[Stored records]
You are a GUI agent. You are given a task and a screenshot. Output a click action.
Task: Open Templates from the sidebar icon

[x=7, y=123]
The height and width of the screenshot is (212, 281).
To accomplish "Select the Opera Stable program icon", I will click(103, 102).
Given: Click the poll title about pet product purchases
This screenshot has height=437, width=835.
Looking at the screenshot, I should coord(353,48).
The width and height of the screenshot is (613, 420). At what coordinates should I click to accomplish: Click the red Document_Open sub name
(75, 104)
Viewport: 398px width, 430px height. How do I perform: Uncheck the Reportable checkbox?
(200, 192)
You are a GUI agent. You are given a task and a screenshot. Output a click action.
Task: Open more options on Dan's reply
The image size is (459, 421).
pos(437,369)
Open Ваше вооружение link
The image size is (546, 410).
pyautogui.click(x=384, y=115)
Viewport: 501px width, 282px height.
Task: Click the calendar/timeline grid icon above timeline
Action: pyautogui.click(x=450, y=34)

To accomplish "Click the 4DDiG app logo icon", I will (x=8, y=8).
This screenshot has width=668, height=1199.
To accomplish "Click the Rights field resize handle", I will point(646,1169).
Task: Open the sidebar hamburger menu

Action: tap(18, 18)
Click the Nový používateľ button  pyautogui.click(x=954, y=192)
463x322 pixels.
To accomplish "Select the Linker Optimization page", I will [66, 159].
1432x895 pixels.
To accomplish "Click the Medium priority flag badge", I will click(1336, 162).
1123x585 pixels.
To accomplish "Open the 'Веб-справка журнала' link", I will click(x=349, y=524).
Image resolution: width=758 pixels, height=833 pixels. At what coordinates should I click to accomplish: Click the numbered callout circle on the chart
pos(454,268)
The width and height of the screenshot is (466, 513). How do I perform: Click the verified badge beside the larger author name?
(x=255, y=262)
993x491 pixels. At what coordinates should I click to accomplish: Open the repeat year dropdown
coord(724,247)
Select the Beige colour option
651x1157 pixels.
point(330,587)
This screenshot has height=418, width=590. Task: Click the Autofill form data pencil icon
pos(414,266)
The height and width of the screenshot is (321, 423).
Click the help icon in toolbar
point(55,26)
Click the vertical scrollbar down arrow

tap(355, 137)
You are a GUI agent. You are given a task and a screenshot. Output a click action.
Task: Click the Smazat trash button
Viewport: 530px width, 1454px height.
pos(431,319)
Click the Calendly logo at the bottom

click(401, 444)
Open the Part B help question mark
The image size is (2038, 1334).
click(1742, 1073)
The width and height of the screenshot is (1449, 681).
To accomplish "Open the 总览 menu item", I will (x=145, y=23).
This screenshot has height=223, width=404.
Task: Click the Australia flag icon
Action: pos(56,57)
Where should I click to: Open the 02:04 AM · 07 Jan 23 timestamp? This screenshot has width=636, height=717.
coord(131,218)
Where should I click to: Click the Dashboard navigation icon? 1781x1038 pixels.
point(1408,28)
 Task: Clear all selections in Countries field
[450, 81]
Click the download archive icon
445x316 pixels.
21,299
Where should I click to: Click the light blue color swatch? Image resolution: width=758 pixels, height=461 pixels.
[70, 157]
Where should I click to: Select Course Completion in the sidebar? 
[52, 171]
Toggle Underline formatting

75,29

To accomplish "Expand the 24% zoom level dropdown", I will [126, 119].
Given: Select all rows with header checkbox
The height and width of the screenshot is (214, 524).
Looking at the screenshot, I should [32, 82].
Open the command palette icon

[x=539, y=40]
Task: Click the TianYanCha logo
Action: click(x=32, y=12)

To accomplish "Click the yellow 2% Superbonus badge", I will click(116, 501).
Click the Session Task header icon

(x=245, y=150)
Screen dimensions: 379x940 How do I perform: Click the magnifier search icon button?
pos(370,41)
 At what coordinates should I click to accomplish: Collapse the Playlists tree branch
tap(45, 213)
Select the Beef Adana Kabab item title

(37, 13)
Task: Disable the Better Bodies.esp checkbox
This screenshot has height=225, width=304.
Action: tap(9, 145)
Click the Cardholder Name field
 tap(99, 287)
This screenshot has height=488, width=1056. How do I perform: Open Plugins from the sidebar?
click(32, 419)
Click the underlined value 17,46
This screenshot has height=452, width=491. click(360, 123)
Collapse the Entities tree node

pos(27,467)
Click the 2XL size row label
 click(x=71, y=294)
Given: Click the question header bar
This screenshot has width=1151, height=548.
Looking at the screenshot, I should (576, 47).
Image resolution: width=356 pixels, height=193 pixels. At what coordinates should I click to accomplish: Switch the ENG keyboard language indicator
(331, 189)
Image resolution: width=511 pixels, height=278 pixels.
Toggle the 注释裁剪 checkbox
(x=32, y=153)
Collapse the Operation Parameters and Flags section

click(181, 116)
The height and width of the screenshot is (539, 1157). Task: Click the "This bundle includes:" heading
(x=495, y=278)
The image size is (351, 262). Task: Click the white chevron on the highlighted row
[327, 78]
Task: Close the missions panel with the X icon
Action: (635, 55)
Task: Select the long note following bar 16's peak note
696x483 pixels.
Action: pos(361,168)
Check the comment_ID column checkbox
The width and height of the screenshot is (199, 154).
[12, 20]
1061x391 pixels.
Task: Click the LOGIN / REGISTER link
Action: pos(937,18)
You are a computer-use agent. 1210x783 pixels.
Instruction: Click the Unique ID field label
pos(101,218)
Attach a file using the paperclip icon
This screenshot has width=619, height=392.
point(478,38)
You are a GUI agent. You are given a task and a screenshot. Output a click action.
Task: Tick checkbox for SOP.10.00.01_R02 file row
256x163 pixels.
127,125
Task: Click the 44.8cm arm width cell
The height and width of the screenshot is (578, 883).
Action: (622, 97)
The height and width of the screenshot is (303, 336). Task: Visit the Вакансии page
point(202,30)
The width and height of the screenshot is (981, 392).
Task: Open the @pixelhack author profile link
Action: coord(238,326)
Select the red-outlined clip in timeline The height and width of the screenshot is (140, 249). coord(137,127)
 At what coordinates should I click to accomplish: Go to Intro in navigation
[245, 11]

Work item: Every entry above must be copied exactly.

Solution for this problem:
You are a GUI agent. You are given a task and a screenshot. Output a click action.
Task: Open Templates from the sidebar icon

[x=7, y=123]
The height and width of the screenshot is (212, 281).
To accomplish "Select the Opera Stable program icon", I will click(103, 102).
Given: Click the poll title about pet product purchases
This screenshot has height=437, width=835.
Looking at the screenshot, I should coord(353,48).
The width and height of the screenshot is (613, 420). At what coordinates should I click to accomplish: Click the red Document_Open sub name
(75, 104)
Viewport: 398px width, 430px height. How do I perform: Uncheck the Reportable checkbox?
(200, 192)
You are a GUI agent. You are given a task and a screenshot. Output a click action.
Task: Open more options on Dan's reply
The image size is (459, 421).
pos(437,369)
Open Ваше вооружение link
The image size is (546, 410).
pyautogui.click(x=384, y=115)
Viewport: 501px width, 282px height.
Task: Click the calendar/timeline grid icon above timeline
Action: pyautogui.click(x=450, y=34)

To accomplish "Click the 4DDiG app logo icon", I will (x=8, y=8).
This screenshot has width=668, height=1199.
To accomplish "Click the Rights field resize handle", I will point(646,1169).
Task: Open the sidebar hamburger menu

Action: tap(18, 18)
Click the Nový používateľ button  pyautogui.click(x=954, y=192)
463x322 pixels.
To accomplish "Select the Linker Optimization page", I will [66, 159].
1432x895 pixels.
To accomplish "Click the Medium priority flag badge", I will click(1336, 162).
1123x585 pixels.
To accomplish "Open the 'Веб-справка журнала' link", I will click(x=349, y=524).
Image resolution: width=758 pixels, height=833 pixels. At what coordinates should I click to accomplish: Click the numbered callout circle on the chart
pos(454,268)
The width and height of the screenshot is (466, 513). How do I perform: Click the verified badge beside the larger author name?
(x=255, y=262)
993x491 pixels. At what coordinates should I click to accomplish: Open the repeat year dropdown
coord(724,247)
Select the Beige colour option
651x1157 pixels.
point(330,587)
This screenshot has height=418, width=590. Task: Click the Autofill form data pencil icon
pos(414,266)
The height and width of the screenshot is (321, 423).
Click the help icon in toolbar
point(55,26)
Click the vertical scrollbar down arrow

tap(355, 137)
You are a GUI agent. You are given a task and a screenshot. Output a click action.
Task: Click the Smazat trash button
Viewport: 530px width, 1454px height.
pos(431,319)
Click the Calendly logo at the bottom

click(401, 444)
Open the Part B help question mark
The image size is (2038, 1334).
click(1742, 1073)
The width and height of the screenshot is (1449, 681).
To accomplish "Open the 总览 menu item", I will (x=145, y=23).
This screenshot has height=223, width=404.
Task: Click the Australia flag icon
Action: pos(56,57)
Where should I click to: Open the 02:04 AM · 07 Jan 23 timestamp? This screenshot has width=636, height=717.
coord(131,218)
Where should I click to: Click the Dashboard navigation icon? 1781x1038 pixels.
point(1408,28)
 Task: Clear all selections in Countries field
[450, 81]
Click the download archive icon
445x316 pixels.
21,299
Where should I click to: Click the light blue color swatch? Image resolution: width=758 pixels, height=461 pixels.
[70, 157]
Where should I click to: Select Course Completion in the sidebar? 
[52, 171]
Toggle Underline formatting

75,29

To accomplish "Expand the 24% zoom level dropdown", I will [126, 119].
Given: Select all rows with header checkbox
The height and width of the screenshot is (214, 524).
Looking at the screenshot, I should [32, 82].
Open the command palette icon

[x=539, y=40]
Task: Click the TianYanCha logo
Action: click(x=32, y=12)

To accomplish "Click the yellow 2% Superbonus badge", I will click(116, 501).
Click the Session Task header icon

(x=245, y=150)
Screen dimensions: 379x940 How do I perform: Click the magnifier search icon button?
pos(370,41)
 At what coordinates should I click to accomplish: Collapse the Playlists tree branch
tap(45, 213)
Select the Beef Adana Kabab item title

(37, 13)
Task: Disable the Better Bodies.esp checkbox
This screenshot has height=225, width=304.
Action: tap(9, 145)
Click the Cardholder Name field
 tap(99, 287)
This screenshot has height=488, width=1056. How do I perform: Open Plugins from the sidebar?
click(32, 419)
Click the underlined value 17,46
This screenshot has height=452, width=491. click(360, 123)
Collapse the Entities tree node

pos(27,467)
Click the 2XL size row label
 click(x=71, y=294)
Given: Click the question header bar
This screenshot has width=1151, height=548.
Looking at the screenshot, I should (576, 47).
Image resolution: width=356 pixels, height=193 pixels. At what coordinates should I click to accomplish: Switch the ENG keyboard language indicator
(331, 189)
Image resolution: width=511 pixels, height=278 pixels.
Toggle the 注释裁剪 checkbox
(x=32, y=153)
Collapse the Operation Parameters and Flags section

click(181, 116)
The height and width of the screenshot is (539, 1157). Task: Click the "This bundle includes:" heading
(x=495, y=278)
The image size is (351, 262). Task: Click the white chevron on the highlighted row
[327, 78]
Task: Close the missions panel with the X icon
Action: (635, 55)
Task: Select the long note following bar 16's peak note
696x483 pixels.
Action: pos(361,168)
Check the comment_ID column checkbox
The width and height of the screenshot is (199, 154).
[12, 20]
1061x391 pixels.
Task: Click the LOGIN / REGISTER link
Action: pos(937,18)
You are a computer-use agent. 1210x783 pixels.
Instruction: Click the Unique ID field label
pos(101,218)
Attach a file using the paperclip icon
This screenshot has width=619, height=392.
point(478,38)
You are a GUI agent. You are given a task and a screenshot. Output a click action.
Task: Tick checkbox for SOP.10.00.01_R02 file row
256x163 pixels.
127,125
Task: Click the 44.8cm arm width cell
The height and width of the screenshot is (578, 883).
Action: (622, 97)
The height and width of the screenshot is (303, 336). Task: Visit the Вакансии page
point(202,30)
The width and height of the screenshot is (981, 392).
Task: Open the @pixelhack author profile link
Action: coord(238,326)
Select the red-outlined clip in timeline The height and width of the screenshot is (140, 249). coord(137,127)
 At what coordinates should I click to accomplish: Go to Intro in navigation
[245, 11]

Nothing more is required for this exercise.